## Activity
Your answer should be the records, copied exactly, with the pictures removed.

## The input
--- START ---
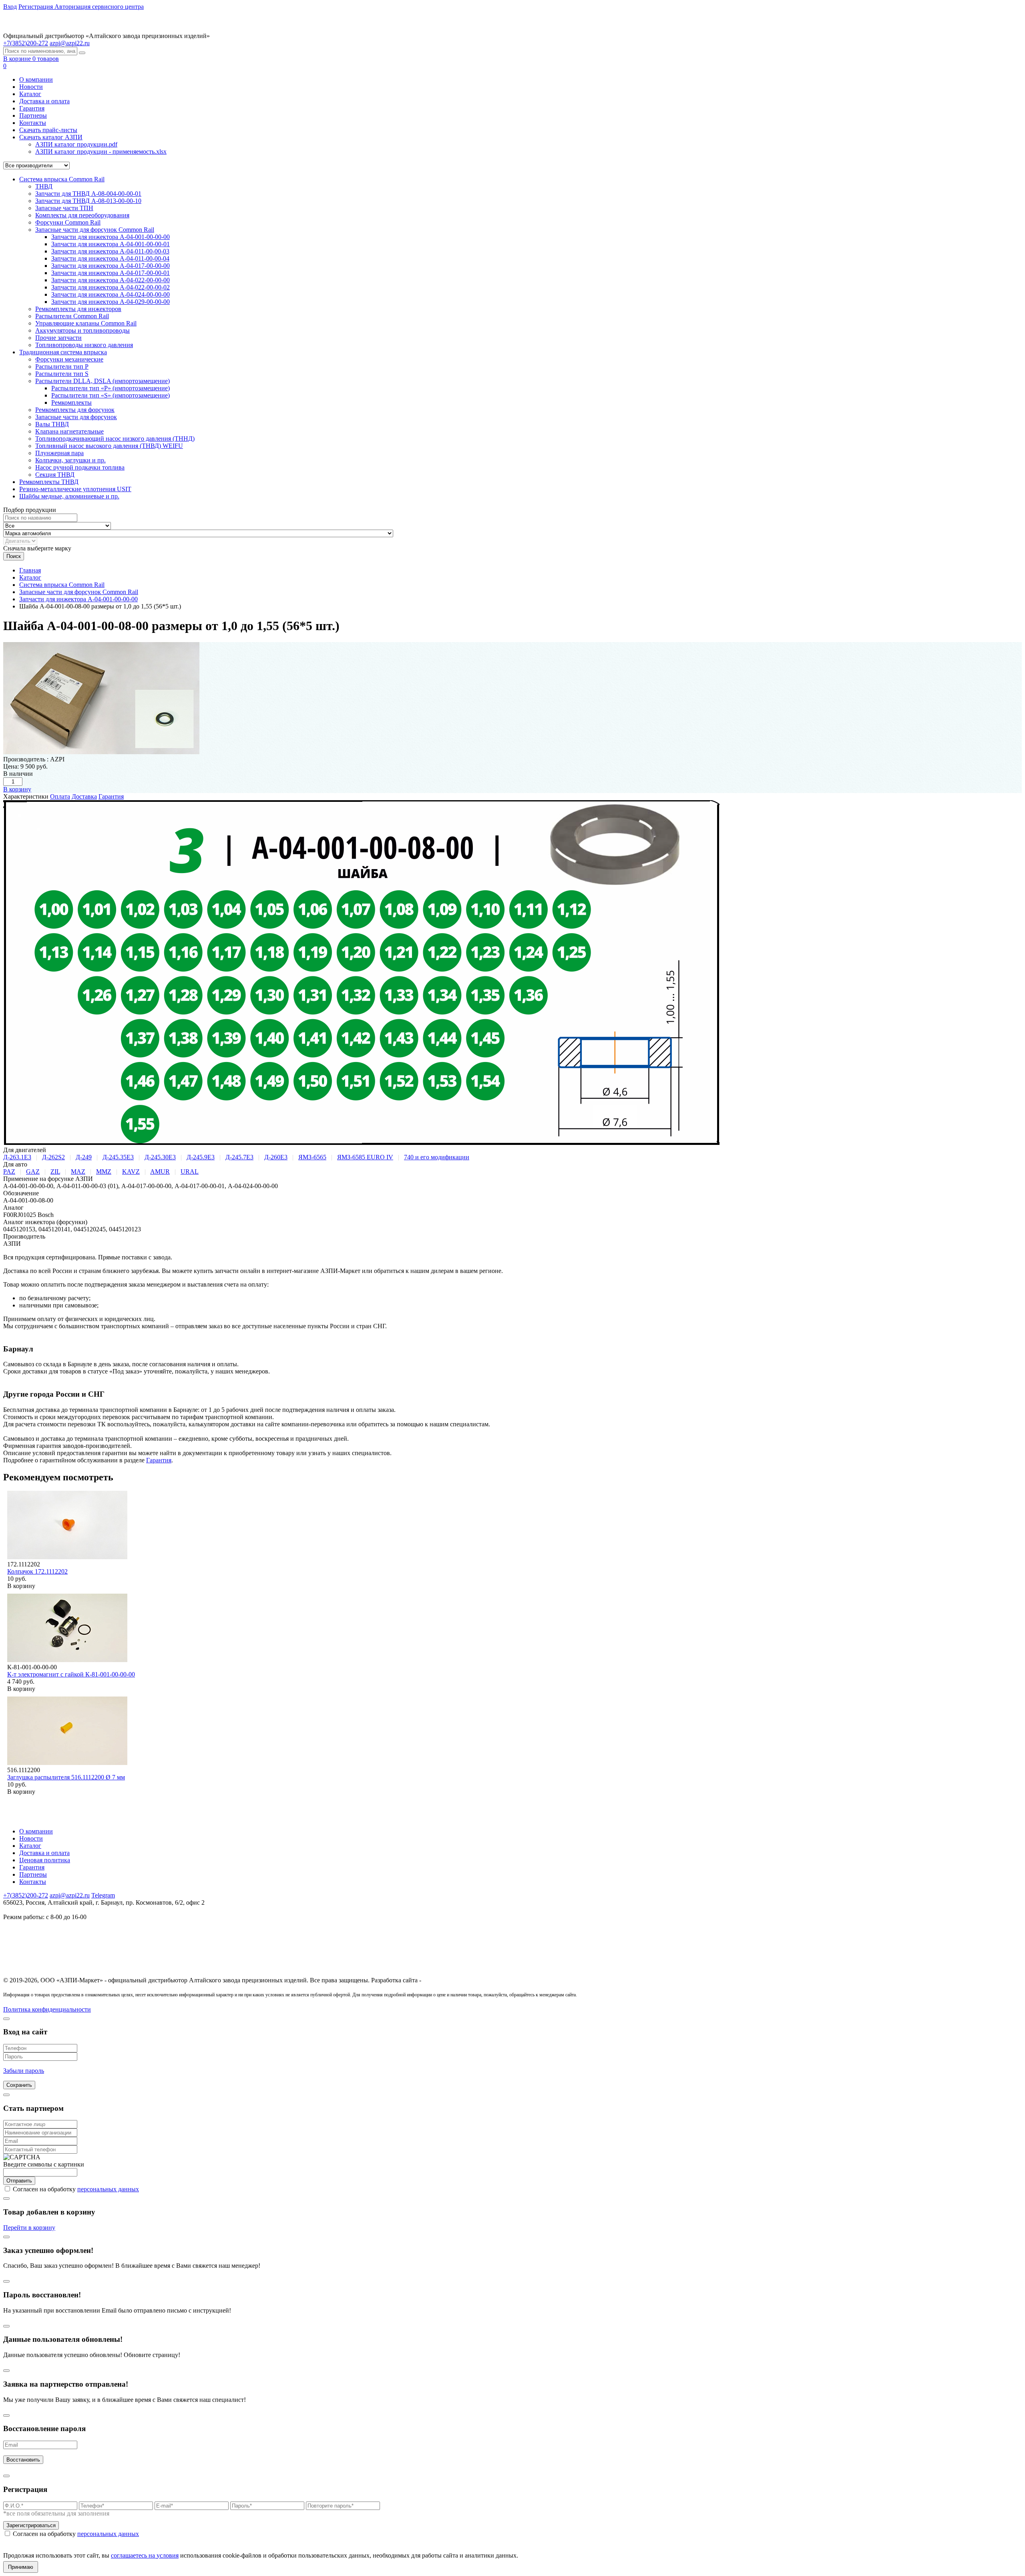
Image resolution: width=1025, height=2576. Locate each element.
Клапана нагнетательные (69, 431)
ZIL (55, 1171)
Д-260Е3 (275, 1157)
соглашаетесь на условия (145, 2555)
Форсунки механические (69, 359)
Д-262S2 (53, 1157)
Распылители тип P (61, 366)
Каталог (30, 93)
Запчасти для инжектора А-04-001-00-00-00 (110, 236)
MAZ (78, 1171)
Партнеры (33, 115)
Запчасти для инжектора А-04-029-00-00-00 (110, 301)
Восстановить (23, 2460)
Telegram (103, 1895)
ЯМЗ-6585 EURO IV (365, 1157)
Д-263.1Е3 (17, 1157)
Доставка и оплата (44, 101)
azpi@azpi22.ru (70, 43)
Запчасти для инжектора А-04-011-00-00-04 (110, 258)
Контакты (32, 122)
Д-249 (84, 1157)
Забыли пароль (23, 2070)
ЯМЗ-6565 (312, 1157)
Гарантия (31, 108)
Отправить (19, 2181)
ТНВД (43, 186)
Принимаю (20, 2567)
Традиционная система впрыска (63, 352)
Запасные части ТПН (64, 208)
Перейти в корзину (29, 2227)
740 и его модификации (436, 1157)
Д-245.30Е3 (160, 1157)
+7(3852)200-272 (25, 1895)
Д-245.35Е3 (118, 1157)
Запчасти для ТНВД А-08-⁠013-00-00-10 (88, 200)
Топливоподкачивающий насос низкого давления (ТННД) (115, 438)
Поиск (13, 556)
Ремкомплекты (71, 402)
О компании (36, 79)
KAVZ (131, 1171)
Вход (10, 6)
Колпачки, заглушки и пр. (70, 460)
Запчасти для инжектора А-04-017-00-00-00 (110, 265)
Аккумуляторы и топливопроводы (82, 330)
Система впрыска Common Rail (62, 179)
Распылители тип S (61, 373)
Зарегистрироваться (31, 2525)
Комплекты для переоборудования (82, 215)
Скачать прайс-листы (48, 129)
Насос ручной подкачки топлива (80, 467)
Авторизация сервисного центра (99, 6)
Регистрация (36, 6)
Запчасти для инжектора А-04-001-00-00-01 (110, 244)
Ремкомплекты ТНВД (48, 481)
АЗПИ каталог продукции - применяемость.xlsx (101, 151)
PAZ (9, 1171)
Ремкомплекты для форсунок (75, 409)
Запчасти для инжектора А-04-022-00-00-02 (110, 287)
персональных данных (108, 2189)
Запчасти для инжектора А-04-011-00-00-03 (110, 251)
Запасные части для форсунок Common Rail (94, 229)
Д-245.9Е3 (201, 1157)
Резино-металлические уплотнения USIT (75, 489)
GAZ (33, 1171)
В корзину (17, 789)
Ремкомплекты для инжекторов (78, 308)
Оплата (60, 796)
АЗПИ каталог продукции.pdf (76, 144)
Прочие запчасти (58, 337)
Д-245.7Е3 (239, 1157)
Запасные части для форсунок (76, 417)
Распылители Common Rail (72, 316)
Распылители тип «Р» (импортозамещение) (110, 388)
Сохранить (19, 2085)
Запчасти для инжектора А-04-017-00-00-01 (110, 272)
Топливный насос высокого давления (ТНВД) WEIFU (109, 445)
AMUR (160, 1171)
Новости (31, 86)
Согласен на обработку (76, 2189)
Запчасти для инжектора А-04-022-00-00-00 (110, 280)
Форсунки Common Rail (67, 222)
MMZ (103, 1171)
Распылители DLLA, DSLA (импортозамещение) (102, 380)
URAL (190, 1171)
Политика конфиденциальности (47, 2009)
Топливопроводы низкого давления (84, 344)
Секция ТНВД (54, 474)
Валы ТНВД (52, 424)
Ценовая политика (44, 1860)
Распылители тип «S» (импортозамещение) (110, 395)
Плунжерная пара (59, 453)
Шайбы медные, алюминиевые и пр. (69, 496)
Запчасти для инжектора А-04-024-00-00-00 (110, 294)
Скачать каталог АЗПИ (50, 137)
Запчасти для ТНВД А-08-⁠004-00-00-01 (88, 193)
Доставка (84, 796)
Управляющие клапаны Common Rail (86, 323)
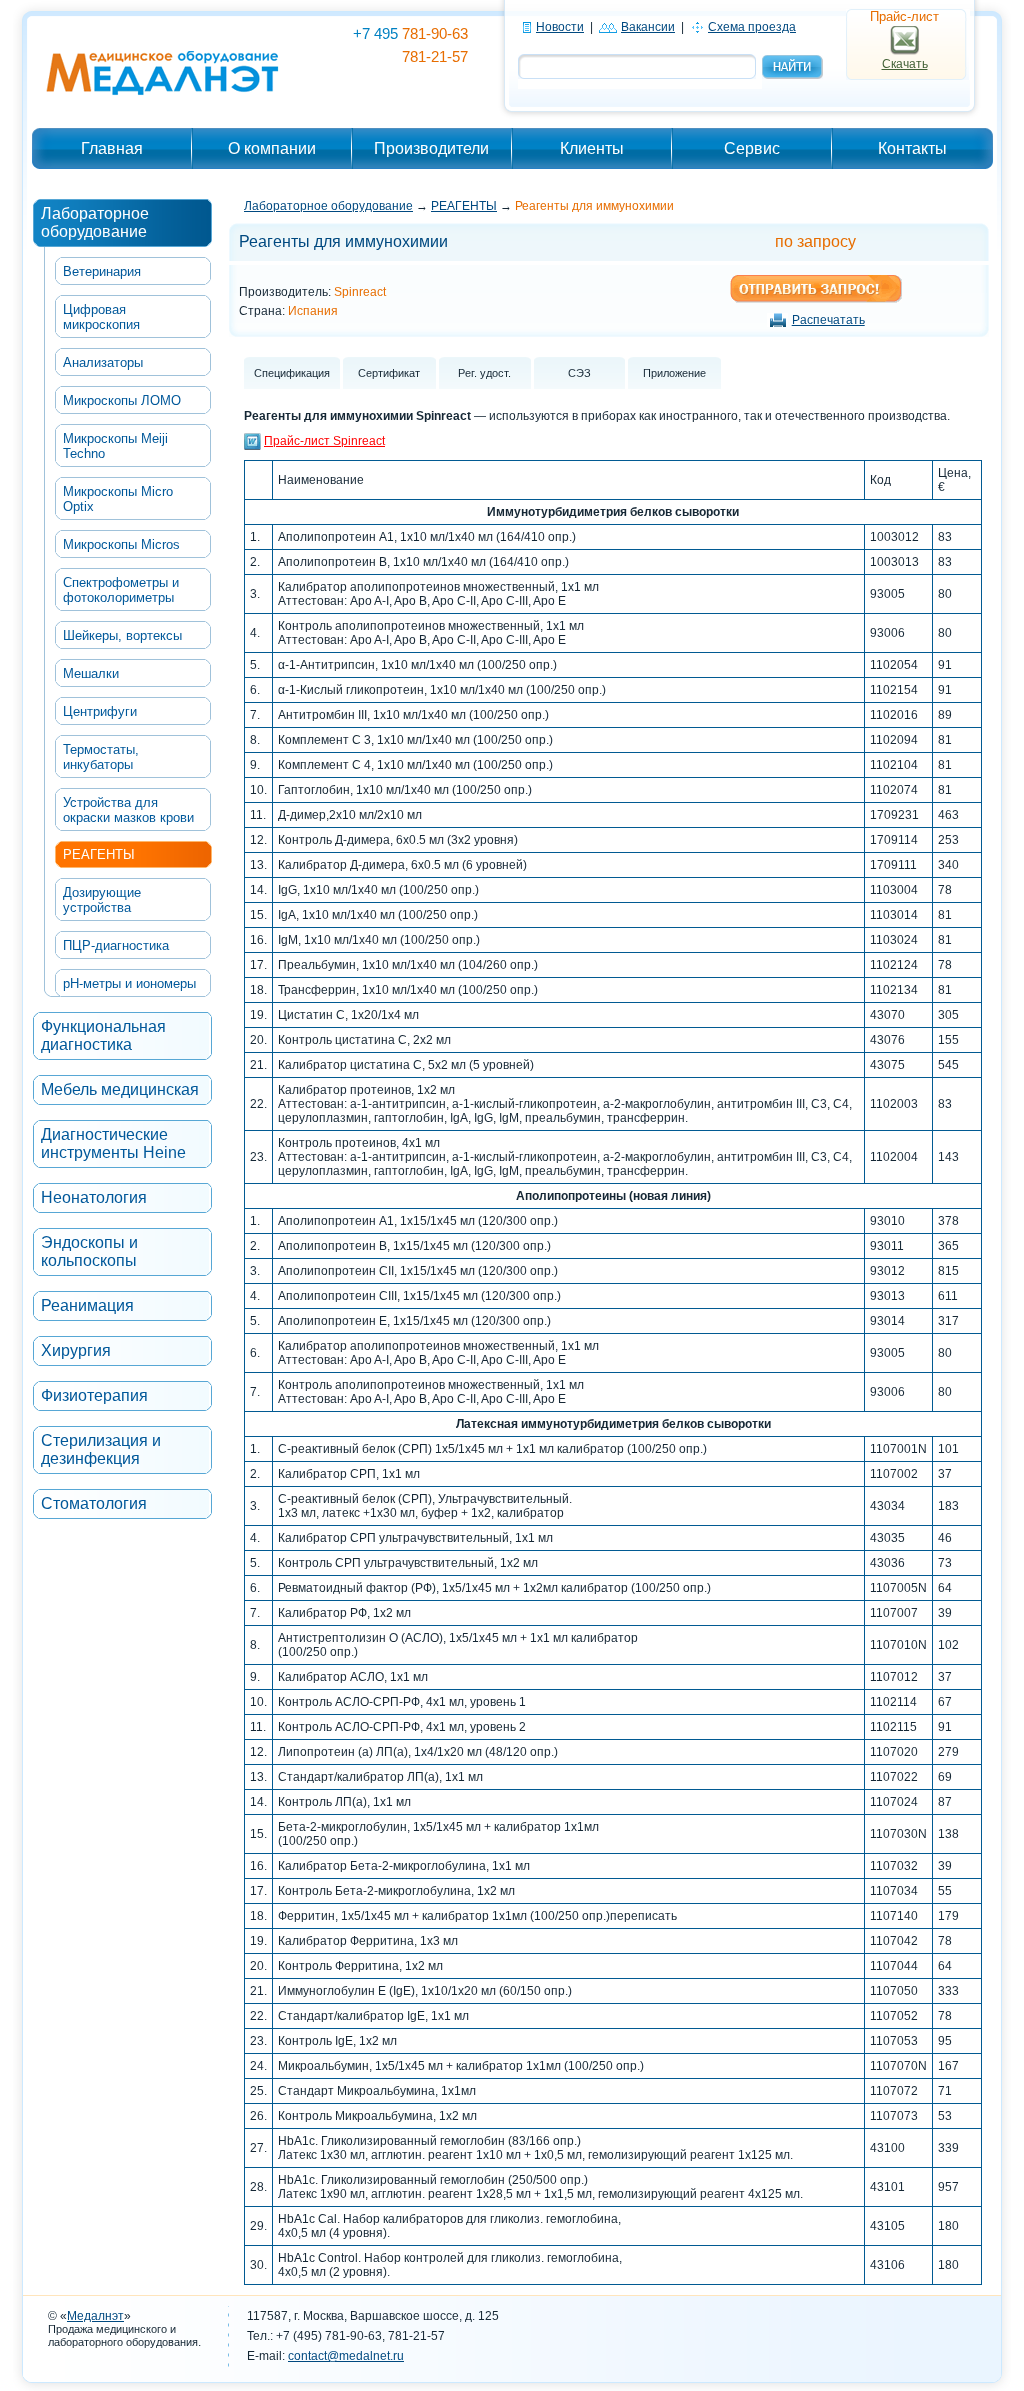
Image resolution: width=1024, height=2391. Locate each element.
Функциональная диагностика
--- END ---
## Your solution
Image resolution: width=1025, height=2576. Locate each element.
Клапана нагнетательные (69, 431)
ZIL (55, 1171)
Д-260Е3 (275, 1157)
соглашаетесь на условия (145, 2555)
Форсунки механические (69, 359)
Д-262S2 (53, 1157)
Распылители тип P (61, 366)
Каталог (30, 93)
Запчасти для инжектора А-04-001-00-00-00 (110, 236)
MAZ (78, 1171)
Партнеры (33, 115)
Запчасти для инжектора А-04-029-00-00-00 (110, 301)
Восстановить (23, 2460)
Telegram (103, 1895)
ЯМЗ-6585 EURO IV (365, 1157)
Д-263.1Е3 (17, 1157)
Доставка и оплата (44, 101)
azpi@azpi22.ru (70, 43)
Запчасти для инжектора А-04-011-00-00-04 (110, 258)
Контакты (32, 122)
Д-249 (84, 1157)
Забыли пароль (23, 2070)
ЯМЗ-6565 (312, 1157)
Гарантия (31, 108)
Отправить (19, 2181)
ТНВД (43, 186)
Принимаю (20, 2567)
Традиционная система впрыска (63, 352)
Запасные части ТПН (64, 208)
Перейти в корзину (29, 2227)
740 и его модификации (436, 1157)
Д-245.30Е3 (160, 1157)
+7(3852)200-272 (25, 1895)
Д-245.35Е3 (118, 1157)
Запчасти для ТНВД А-08-⁠013-00-00-10 (88, 200)
Топливоподкачивающий насос низкого давления (ТННД) (115, 438)
Поиск (13, 556)
Ремкомплекты (71, 402)
О компании (36, 79)
KAVZ (131, 1171)
Вход (10, 6)
Колпачки, заглушки и пр. (70, 460)
Запчасти для инжектора А-04-017-00-00-00 (110, 265)
Аккумуляторы и топливопроводы (82, 330)
Система впрыска Common Rail (62, 179)
Распылители тип S (61, 373)
Зарегистрироваться (31, 2525)
Комплекты для переоборудования (82, 215)
Скачать прайс-листы (48, 129)
Насос ручной подкачки топлива (80, 467)
Авторизация сервисного центра (99, 6)
Регистрация (36, 6)
Запчасти для инжектора А-04-001-00-00-01 (110, 244)
Ремкомплекты ТНВД (48, 481)
АЗПИ каталог продукции - применяемость.xlsx (101, 151)
PAZ (9, 1171)
Ремкомплекты для форсунок (75, 409)
Запчасти для инжектора А-04-022-00-00-02 (110, 287)
персональных данных (108, 2189)
Запчасти для инжектора А-04-011-00-00-03 (110, 251)
Запасные части для форсунок Common Rail (94, 229)
Д-245.9Е3 (201, 1157)
Резино-металлические уплотнения USIT (75, 489)
GAZ (33, 1171)
В корзину (17, 789)
Ремкомплекты для инжекторов (78, 308)
Оплата (60, 796)
АЗПИ каталог продукции.pdf (76, 144)
Прочие запчасти (58, 337)
Д-245.7Е3 (239, 1157)
Запасные части для форсунок (76, 417)
Распылители Common Rail (72, 316)
Распылители тип «Р» (импортозамещение) (110, 388)
Сохранить (19, 2085)
Запчасти для инжектора А-04-017-00-00-01 (110, 272)
Топливный насос высокого давления (ТНВД) WEIFU (109, 445)
AMUR (160, 1171)
Новости (31, 86)
Согласен на обработку (76, 2189)
Запчасти для инжектора А-04-022-00-00-00 (110, 280)
Форсунки Common Rail (67, 222)
MMZ (103, 1171)
Распылители DLLA, DSLA (импортозамещение) (102, 380)
URAL (190, 1171)
Политика конфиденциальности (47, 2009)
Топливопроводы низкого давления (84, 344)
Секция ТНВД (54, 474)
Валы ТНВД (52, 424)
Ценовая политика (44, 1860)
Распылители тип «S» (импортозамещение) (110, 395)
Плунжерная пара (59, 453)
Шайбы медные, алюминиевые и пр. (69, 496)
Запчасти для инжектора А-04-024-00-00-00 (110, 294)
Скачать каталог АЗПИ (50, 137)
Запчасти для ТНВД А-08-⁠004-00-00-01 (88, 193)
Доставка (84, 796)
Управляющие клапаны Common Rail (86, 323)
Image resolution: width=1024, height=2391. Locate each element.
Функциональная диагностика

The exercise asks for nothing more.